« Ulac lvot ulac » ou la victoire à double sens

Le choix du pouvoir du fait accompli dirigé par le commandement militaire de mener sa contre-révolution à travers l’axe classique de la stigmatisation de la Kabylie et de ses symboles politiques et culturels relève de la confirmation de la nature néocoloniale de ce régime qui démontre de plus en plus qu’il n’est rien d’autre qu’un prolongement du colonialisme, dans sa politique de terre brûlée et dans sa stratégie de « diviser pour régner ».

La réussite de la révolution du sourire à mettre en échec ce diabolique plan qui a, plus au moins, réussi à semer le doute entre les algériens pendant 57 ans, est une preuve tangible de la maturité et de la prise de conscience de la société algérienne dans sa globalité.

L’expression populaire « Khawa-khawa » qui est une traduction populaire du vivre-ensemble prend tout son sens et devient une conviction ancrée dans toutes les régions de cet immense pays.

Entendre le détenu politique de Skikda Messaoud Leftissi (un nom à retenir) dire au juge qui l’a condamné qu’il va arborer encore le drapeau Amazigh à sa libération est un fait lourd de sens.

La volonté de bâtir une Algérie plurielle qui s’exprime depuis le 22 février, dans les rues de toutes les villes d’Algérie, est fortement traduite dans cette déclaration de Leftissi.
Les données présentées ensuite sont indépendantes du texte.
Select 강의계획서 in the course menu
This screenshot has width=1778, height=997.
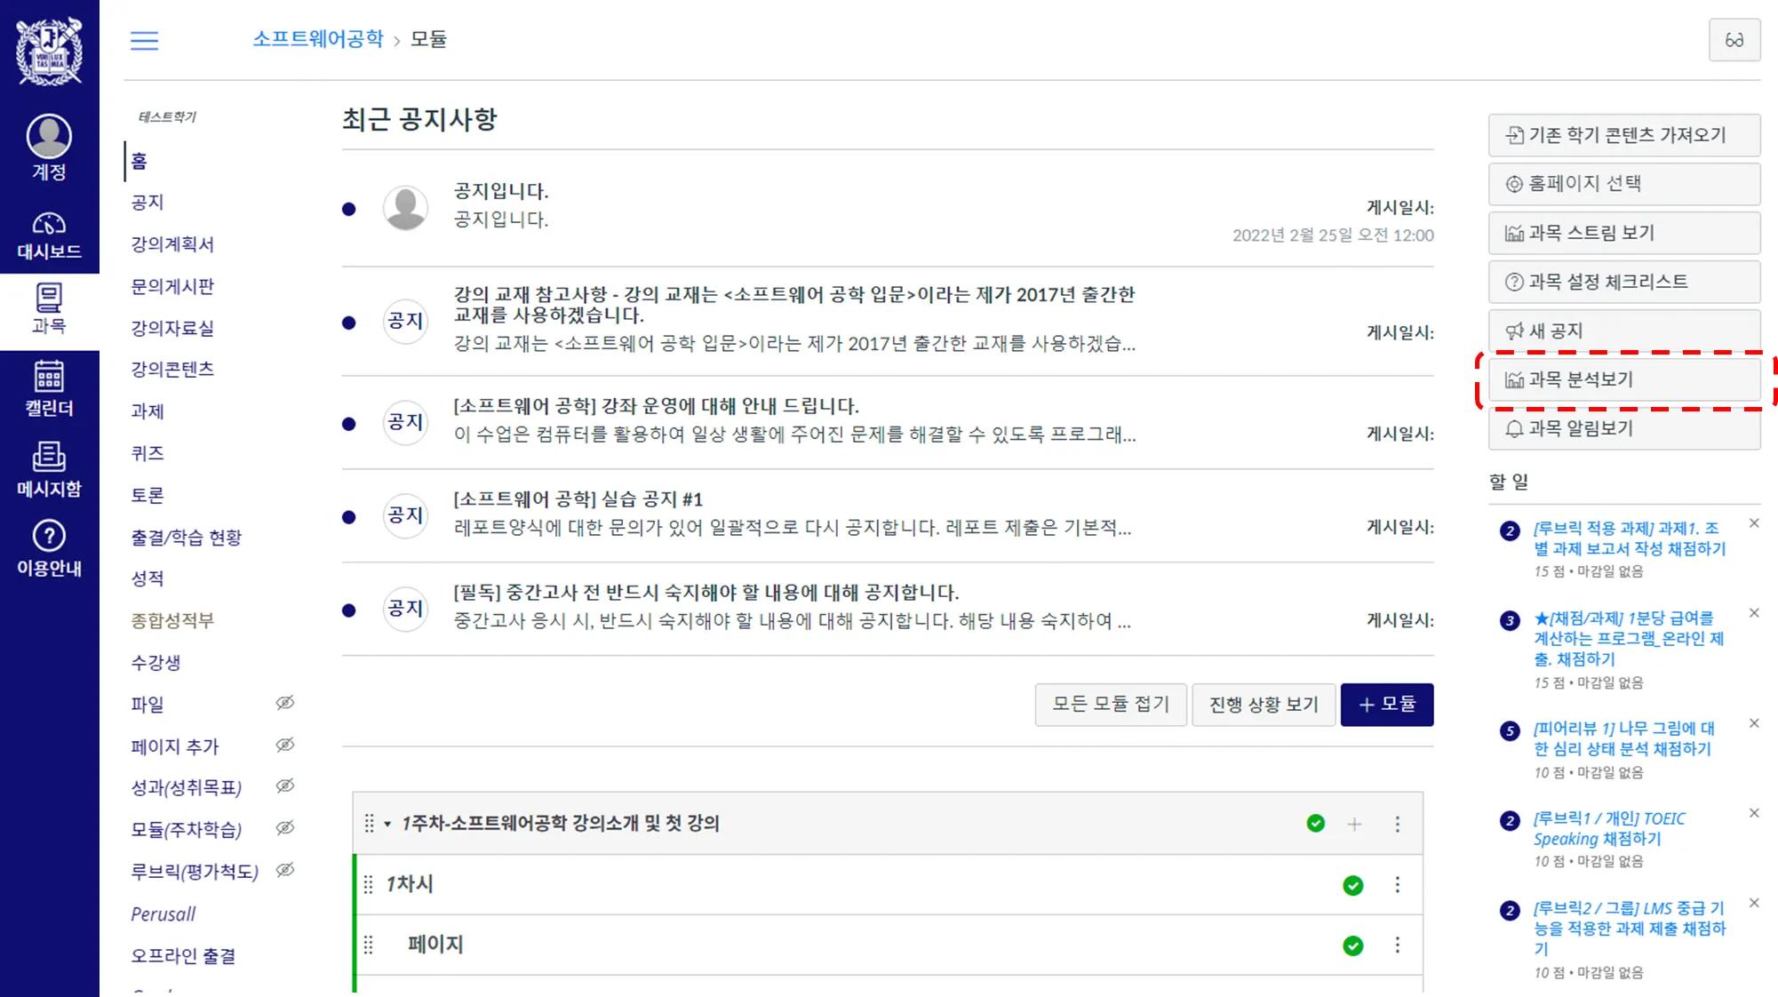172,244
Elle est le garant de l’aboutissement de cette révolution en marche qui a adopté d’une manière claire la transition démocratique et le processus constituant.

Après « Pouvoir assassin », c’est au tour de « Ulac lvot ulac  » de faire l’essentiel des slogans sur tout le territoire national. Voilà donc un acquis doublement significatif:

Primo, c’est une affirmation qui disqualifie de fait le simulacre du 12 décembre qui n’est autre qu’une forme de recyclage du système pour assurer la continuité et surtout pour garantir la réhabilitation du la 3issaba dans toutes ses composantes claniques.

Secundo, c’est une preuve qui décrète une prise de conscience au niveau sociétal quant à la nécessité d’assumer l’identité commune enfin retrouvée pour pouvoir construire une Algérie libre, démocratique et plurielle qui consacrera définitivement le respect des particularités régionales.

La notion de la refondation nationale est adoptée par le Hirak et la minorité d’extrémistes de part et d’autre n’est que l’exception qui confirme la règle.